Having more on-chip cache is beneficial because it is an order of magnitude faster than accessing the same information held in system memory or, as a last resort, computer storage. Latest-generation Radeon GPUs also have more-than-usual cache for the same underlying reasons, known by the catchy name of Infinity Cache.
Suffusing next-gen Ryzens with 3x the L3 cache plays particularly well in applications that are more sensitive to memory bandwidth and location proximity to the compute cores. AMD cites gaming as a good example of 3D V-Cache deployment, offering up to 15 per cent higher gaming performance at 1080p when compared directly against an otherwise identical Ryzen processor without this modern technology.
Presented in the familiar AM4 form factor and requiring no software intervention to function at optimum levels, 3D V-Cache-equipped Ryzens are due in Q1 2022. We won’t have long to wait to verify AMD’s performance-enhancing claims.
AMD is using the same 3D V-Cache technology on server- and workstation-optimised Epyc processors.

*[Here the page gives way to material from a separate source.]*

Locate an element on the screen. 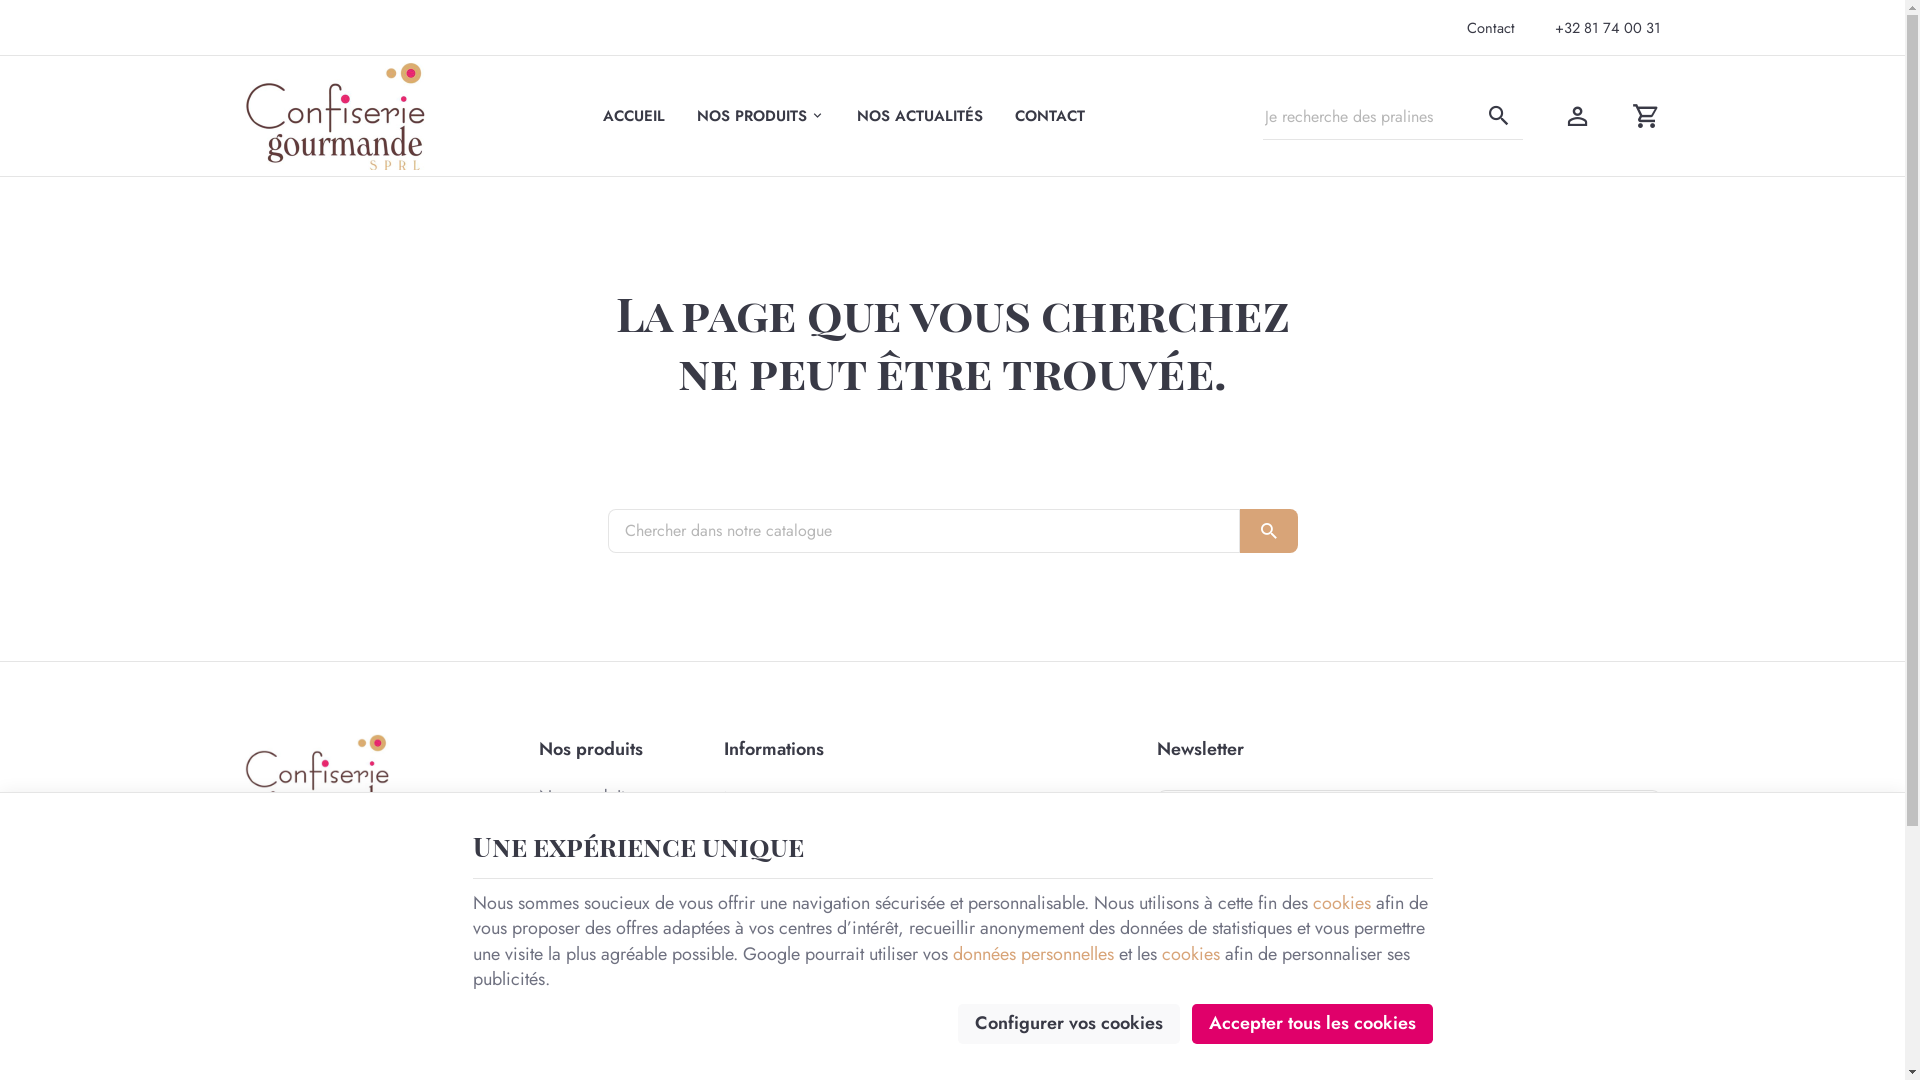 The width and height of the screenshot is (1920, 1080). 'Confiserie Gourmande' is located at coordinates (315, 775).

The current third-generation Epyc processors, codenamed Milan, are to be supplemented in early 2022 with L3 cache-injected models known as Milan-X.
Current Epyc 7003 series chips top out at an impressive 256MB of L3 cache per processor, split 16MB over 16 CCXes. Through stacking extra cache vertically – or 3D, if you will – AMD is also able to triple the amount of L3, to a total 768MB per top-bin chip. In a 2P dual-processor solution, common in the industry, this equates to a whopping 1.5GB of L3 per motherboard.
I feel it’s vitally important companies strive to innovate outside the known process and pure architecture box that has been the development handbook for years. These two drivers naturally offer an uplift from one generation to the next, but there will come a time when large advances for both become harder to come by. It’s then that mid-term updates such as V-Cache make the most sense. Engineering has to be cutting edge and smart at the same time.
In the fast-moving world of technology, AMD continues to innovate at pace with plenty more to come in 2022.